Furthermore it is written entirely in Scala, and it is released under the Apache License.
Documentation is currently sparse, but will be improving in the coming months.
For example, once Maven-based installation is finished you can type at the command line:
bin/fac nlp --pos1 --parser1 --ner1
to launch a socket-listening multi-threaded NLP server. Then query it by piping plain text to its socket number:
echo "Mr. Jones took a job at Google in New York. He and his Australian wife moved from New South Wales on 4/1/12." | nc localhost 3228
The output is then
1 1 Mr. NNP 2 nn O
2 2 Jones NNP 3 nsubj U-PER
3 3 took VBD 0 root O
4 4 a DT 5 det O
5 5 job NN 3 dobj O
6 6 at IN 3 prep O
7 7 Google NNP 6 pobj U-ORG
8 8 in IN 7 prep O
9 9 New NNP 10 nn B-LOC
10 10 York NNP 8 pobj L-LOC
11 11 . . 3 punct O
12 1 He PRP 6 nsubj O
13 2 and CC 1 cc O
14 3 his PRP$ 5 poss O
15 4 Australian JJ 5 amod U-MISC
16 5 wife NN 6 nsubj O
17 6 moved VBD 0 root O
18 7 from IN 6 prep O
19 8 New NNP 9 nn B-LOC
20 9 South NNP 10 nn I-LOC
21 10 Wales NNP 7 pobj L-LOC
22 11 on IN 6 prep O
23 12 4/1/12 NNP 11 pobj O
24 13 . . 6 punct O
Of course there is a programmatic API to all this functionality as well.
import cc.factorie._
import cc.factorie.app.nlp._
val doc = new Document("Education is the most powerful weapon which you can use to change the world.")

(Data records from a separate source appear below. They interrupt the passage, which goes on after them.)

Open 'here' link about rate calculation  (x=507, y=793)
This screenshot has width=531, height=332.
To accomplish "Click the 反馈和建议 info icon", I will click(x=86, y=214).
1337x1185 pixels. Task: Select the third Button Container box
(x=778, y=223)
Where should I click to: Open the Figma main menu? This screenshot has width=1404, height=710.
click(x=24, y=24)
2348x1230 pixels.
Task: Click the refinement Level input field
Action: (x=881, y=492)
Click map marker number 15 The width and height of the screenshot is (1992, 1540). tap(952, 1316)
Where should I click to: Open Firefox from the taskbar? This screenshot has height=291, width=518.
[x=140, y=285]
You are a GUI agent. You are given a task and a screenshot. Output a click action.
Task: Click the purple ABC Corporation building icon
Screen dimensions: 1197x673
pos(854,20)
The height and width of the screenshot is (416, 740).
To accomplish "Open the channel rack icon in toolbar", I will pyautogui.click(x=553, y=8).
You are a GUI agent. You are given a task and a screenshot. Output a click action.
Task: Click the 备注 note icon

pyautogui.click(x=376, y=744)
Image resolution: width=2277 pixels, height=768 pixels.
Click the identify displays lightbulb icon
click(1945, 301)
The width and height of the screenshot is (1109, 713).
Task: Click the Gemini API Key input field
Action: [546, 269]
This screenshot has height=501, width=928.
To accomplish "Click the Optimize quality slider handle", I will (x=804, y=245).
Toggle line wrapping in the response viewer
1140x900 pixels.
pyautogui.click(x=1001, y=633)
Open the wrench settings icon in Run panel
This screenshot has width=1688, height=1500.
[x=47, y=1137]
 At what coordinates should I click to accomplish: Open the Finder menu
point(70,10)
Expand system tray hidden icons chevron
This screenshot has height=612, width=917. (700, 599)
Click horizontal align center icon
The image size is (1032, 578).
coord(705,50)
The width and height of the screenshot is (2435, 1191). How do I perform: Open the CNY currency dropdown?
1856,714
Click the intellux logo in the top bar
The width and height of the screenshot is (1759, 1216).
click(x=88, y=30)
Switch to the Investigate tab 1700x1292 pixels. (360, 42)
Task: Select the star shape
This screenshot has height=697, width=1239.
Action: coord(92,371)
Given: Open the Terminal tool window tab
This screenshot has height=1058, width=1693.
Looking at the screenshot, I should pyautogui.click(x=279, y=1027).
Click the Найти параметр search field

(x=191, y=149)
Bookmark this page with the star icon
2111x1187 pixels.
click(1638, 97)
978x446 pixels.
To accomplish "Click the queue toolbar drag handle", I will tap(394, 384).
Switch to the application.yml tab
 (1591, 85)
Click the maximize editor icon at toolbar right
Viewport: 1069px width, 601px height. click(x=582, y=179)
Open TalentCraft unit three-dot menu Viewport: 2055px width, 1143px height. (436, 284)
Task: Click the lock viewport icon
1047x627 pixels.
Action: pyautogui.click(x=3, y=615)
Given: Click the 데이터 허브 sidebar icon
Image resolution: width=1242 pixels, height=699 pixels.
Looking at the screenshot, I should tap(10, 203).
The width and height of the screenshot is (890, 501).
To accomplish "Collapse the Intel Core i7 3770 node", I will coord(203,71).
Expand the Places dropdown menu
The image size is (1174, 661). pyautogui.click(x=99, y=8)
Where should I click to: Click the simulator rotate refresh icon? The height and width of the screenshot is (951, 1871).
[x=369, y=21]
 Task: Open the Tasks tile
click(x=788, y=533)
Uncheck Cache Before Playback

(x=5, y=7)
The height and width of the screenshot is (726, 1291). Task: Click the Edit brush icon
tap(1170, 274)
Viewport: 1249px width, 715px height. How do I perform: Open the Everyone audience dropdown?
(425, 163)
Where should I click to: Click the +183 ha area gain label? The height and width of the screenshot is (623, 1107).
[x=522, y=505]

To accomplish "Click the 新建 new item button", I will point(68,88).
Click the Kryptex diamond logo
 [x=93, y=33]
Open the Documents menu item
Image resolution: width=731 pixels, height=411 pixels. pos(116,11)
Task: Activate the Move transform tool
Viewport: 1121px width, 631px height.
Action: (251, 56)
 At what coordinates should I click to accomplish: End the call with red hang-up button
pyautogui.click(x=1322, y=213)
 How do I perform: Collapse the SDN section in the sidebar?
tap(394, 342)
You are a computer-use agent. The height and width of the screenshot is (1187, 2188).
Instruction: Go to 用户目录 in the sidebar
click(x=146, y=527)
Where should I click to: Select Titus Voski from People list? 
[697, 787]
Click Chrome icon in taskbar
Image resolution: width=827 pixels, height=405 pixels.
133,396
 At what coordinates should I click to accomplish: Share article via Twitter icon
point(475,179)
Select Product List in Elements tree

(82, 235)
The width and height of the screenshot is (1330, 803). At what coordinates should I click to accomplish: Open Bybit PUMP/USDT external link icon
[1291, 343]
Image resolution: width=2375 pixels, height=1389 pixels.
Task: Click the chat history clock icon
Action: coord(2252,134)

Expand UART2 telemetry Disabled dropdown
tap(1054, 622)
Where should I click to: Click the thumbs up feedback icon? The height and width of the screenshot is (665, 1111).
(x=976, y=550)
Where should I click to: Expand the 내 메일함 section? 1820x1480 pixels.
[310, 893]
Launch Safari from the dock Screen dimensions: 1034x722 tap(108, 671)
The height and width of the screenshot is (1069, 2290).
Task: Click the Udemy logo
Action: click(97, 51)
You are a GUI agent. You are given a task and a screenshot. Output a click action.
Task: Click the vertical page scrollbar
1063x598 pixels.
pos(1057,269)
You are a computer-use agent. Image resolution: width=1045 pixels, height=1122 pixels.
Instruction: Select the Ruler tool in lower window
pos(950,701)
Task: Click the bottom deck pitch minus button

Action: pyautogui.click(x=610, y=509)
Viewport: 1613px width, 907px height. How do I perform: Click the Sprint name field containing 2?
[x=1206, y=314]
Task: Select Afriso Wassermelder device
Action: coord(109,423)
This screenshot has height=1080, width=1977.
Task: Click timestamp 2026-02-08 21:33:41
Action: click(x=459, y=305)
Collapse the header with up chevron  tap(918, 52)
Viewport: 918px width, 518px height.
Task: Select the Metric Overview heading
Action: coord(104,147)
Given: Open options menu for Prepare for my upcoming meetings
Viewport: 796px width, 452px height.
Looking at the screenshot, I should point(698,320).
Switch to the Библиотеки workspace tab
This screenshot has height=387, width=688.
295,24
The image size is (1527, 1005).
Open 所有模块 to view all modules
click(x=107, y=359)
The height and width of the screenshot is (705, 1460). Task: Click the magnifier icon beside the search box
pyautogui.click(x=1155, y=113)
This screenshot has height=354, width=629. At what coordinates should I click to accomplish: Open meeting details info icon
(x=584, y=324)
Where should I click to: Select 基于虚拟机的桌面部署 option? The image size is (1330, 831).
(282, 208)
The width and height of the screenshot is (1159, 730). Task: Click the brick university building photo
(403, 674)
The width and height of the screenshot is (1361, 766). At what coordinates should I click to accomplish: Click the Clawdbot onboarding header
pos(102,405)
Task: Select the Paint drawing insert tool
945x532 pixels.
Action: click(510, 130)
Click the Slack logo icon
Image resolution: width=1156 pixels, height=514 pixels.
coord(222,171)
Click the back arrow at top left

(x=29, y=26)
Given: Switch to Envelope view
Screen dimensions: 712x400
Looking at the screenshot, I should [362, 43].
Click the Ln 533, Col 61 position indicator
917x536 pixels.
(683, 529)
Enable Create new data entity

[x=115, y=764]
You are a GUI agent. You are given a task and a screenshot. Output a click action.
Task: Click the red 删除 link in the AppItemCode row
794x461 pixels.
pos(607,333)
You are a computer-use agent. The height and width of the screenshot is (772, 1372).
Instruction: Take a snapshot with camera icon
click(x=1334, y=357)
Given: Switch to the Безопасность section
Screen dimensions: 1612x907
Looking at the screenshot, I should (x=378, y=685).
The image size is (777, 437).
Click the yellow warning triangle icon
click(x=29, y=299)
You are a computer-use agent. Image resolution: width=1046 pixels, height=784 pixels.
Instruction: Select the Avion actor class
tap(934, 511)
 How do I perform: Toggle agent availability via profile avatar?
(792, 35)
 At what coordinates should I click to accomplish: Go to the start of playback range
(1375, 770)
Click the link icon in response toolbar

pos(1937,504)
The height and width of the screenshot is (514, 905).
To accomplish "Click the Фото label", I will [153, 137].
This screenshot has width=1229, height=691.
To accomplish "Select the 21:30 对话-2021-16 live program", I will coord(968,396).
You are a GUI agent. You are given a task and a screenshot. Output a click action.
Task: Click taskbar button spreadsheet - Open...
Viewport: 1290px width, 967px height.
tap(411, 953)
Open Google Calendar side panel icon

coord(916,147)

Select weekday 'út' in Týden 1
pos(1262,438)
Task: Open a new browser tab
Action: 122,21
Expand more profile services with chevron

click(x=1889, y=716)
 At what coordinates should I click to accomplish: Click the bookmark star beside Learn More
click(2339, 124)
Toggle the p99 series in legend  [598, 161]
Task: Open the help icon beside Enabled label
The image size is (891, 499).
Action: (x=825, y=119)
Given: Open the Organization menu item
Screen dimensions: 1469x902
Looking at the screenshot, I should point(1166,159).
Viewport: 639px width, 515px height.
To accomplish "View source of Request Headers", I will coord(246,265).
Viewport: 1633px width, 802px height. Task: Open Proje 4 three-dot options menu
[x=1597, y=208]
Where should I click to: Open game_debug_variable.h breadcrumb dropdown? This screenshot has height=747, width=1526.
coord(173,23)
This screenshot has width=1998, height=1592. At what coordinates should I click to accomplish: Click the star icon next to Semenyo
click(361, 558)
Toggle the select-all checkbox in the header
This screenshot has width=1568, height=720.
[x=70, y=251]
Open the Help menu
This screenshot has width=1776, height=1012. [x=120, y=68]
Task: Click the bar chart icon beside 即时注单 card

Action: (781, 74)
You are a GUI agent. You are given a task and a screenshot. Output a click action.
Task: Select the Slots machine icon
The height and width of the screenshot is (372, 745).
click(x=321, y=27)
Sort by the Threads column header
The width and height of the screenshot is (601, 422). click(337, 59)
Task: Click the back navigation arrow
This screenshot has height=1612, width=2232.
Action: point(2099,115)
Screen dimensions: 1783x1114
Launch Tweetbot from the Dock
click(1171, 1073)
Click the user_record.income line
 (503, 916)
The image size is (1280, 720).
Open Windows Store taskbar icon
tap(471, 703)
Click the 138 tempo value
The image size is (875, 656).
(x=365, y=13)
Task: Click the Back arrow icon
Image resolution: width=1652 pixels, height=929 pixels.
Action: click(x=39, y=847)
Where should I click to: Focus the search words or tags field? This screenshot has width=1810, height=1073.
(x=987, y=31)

DocumentAnnotatorPipeline(pos.POS1).process(doc)
for (token <- doc.tokens)
println("%-10s %-5s".format(token.string, token.posLabel.categoryValue))
will output:
Education NN
is VBZ
the DT
most RBS
powerful JJ
weapon NN
which WDT
you PRP
can MD
use VB
to TO
change VB
the DT
world NN
. .